Everyone who has been a JW knows that there are cliques in "God's Organization".  Everyone is labeled whether they know it or not.  Leah met her future husband, Mark, at a meeting.  My parents let Mark move into our house shortly after they met.  The elders in the congregation didn't like it, but they didn't have much leverage because my dad was already disfellowshipped.  My parents let Mark move into the bedroom that my brother and I shared.  My brother and I had to sleep on the couch in the living room until Mark and Leah had their Kingdom Hall wedding and moved to another town.

My parents sold our house to move us closer to them in the other town.  After we moved, I started wetting my bed and stuttering.
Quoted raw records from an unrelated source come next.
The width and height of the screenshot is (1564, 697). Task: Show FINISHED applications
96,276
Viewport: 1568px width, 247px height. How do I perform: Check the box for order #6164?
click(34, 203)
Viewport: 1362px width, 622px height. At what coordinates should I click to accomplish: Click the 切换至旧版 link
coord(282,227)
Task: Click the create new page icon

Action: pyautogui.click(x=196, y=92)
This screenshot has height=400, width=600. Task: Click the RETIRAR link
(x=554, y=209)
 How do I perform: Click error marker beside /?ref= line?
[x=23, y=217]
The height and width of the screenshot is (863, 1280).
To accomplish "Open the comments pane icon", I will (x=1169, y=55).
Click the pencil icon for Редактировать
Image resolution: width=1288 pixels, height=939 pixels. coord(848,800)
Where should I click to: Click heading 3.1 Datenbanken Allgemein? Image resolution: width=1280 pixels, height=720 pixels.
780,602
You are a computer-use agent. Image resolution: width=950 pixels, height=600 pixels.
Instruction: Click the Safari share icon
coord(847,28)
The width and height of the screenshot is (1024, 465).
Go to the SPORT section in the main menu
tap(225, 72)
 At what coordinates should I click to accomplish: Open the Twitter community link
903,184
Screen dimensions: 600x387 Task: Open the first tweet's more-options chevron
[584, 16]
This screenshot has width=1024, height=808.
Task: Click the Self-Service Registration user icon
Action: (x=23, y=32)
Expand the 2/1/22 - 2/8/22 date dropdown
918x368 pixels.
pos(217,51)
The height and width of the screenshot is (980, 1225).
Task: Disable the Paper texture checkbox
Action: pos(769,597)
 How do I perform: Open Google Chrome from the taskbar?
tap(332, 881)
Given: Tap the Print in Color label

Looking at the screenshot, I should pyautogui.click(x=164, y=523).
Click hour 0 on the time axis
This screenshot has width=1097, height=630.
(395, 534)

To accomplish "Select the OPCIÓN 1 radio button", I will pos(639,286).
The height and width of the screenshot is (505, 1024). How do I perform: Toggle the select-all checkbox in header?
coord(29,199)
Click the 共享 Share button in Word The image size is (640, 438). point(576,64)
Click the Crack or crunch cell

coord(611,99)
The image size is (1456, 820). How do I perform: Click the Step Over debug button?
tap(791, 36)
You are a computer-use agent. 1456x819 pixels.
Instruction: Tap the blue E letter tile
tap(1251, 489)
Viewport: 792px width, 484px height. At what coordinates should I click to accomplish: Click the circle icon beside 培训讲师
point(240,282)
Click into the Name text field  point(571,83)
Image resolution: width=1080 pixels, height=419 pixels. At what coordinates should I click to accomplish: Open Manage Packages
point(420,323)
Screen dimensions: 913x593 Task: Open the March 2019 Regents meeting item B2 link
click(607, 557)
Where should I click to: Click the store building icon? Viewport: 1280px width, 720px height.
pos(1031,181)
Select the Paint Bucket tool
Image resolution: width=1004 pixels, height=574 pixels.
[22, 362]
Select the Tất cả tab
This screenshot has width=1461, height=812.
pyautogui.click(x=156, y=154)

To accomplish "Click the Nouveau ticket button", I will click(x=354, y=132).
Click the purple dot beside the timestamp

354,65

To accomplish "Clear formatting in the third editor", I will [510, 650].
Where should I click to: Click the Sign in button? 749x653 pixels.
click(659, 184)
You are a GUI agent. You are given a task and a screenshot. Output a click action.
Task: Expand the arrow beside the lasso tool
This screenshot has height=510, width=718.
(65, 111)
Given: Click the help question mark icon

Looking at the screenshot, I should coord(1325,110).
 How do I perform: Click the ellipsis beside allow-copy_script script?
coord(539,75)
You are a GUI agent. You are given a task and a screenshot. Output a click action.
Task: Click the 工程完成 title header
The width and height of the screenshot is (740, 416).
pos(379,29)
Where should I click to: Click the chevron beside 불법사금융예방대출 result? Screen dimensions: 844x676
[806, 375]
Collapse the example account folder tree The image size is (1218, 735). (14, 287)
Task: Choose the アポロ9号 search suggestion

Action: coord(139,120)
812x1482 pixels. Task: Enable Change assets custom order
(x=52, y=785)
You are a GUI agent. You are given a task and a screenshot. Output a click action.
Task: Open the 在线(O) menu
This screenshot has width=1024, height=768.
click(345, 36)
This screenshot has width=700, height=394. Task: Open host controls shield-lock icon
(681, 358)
My mother decided that I was not active enough in the organization even though I was forced to go the five weekly meetings and spend my weekends in field service selling magazines.  My mother signed me up for the Ministry School without my consent.  
 
I dreaded giving talks because of my stuttering problem. I remember laying in bed crying and wishing that I was never born!  
 
My mother nagged my father to get reinstated back into the organization.  He quit smoking, started attending meetings, started studying, and was eventually reinstated.

I repressed being sexually abused until I was eighteen years old.  I told my parents that I remembered what Leah did to my brother and I. I contacted the District Attorneys office. I wanted to press criminal charges against Leah for molesting me before the statute of limitations expired for repressed memories.
 
My father told me that if I filed charges, he and my mother would not help me in any way. They would not even testify in my behalf.  I tried to press the charges without their help.  The attorney told me that it would impossible to prove my case because I didn't have any physical scars from the sexual abuse.
The attorney told me to drop it, so I did.

I saw a Psychologist and was diagnosed with Post Traumatic Stress Disorder.  I told my parents about my condition.  I was still living at home at this time.  My father told me that if I wanted to continue going to my Psychologist, I would have to give him gas money for the ride.  My father kicked me out of the house shortly after this because I would not give him money to gamble with.

I was only earning minimum wage at my part-time job.  I told an elder in my mother's congregation that Leah molested my brother and I, and she was still a baptized publisher in good standing.  He didn't do anything about it.
 
Leah lived in another state.  Leah is still in good standing in "God's Organization".  I don't speak to Leah or her husband now.  She denied molesting me at first, but she finally admitted it.  My mother, sisters, and brother are still active JWs.  My father is inactive; he has a gambling problem.  I walked away from the organization when I was nineteen. 
 
My family treats me like a disassociated person, even though I was never baptized.  I do not blame God for what happened to me in the cult.  I am happier now than I ever was.  I am putting myself through night school and working full time.

I understand how mind control works and I warn people about destructive cults whenever I have the opportunity.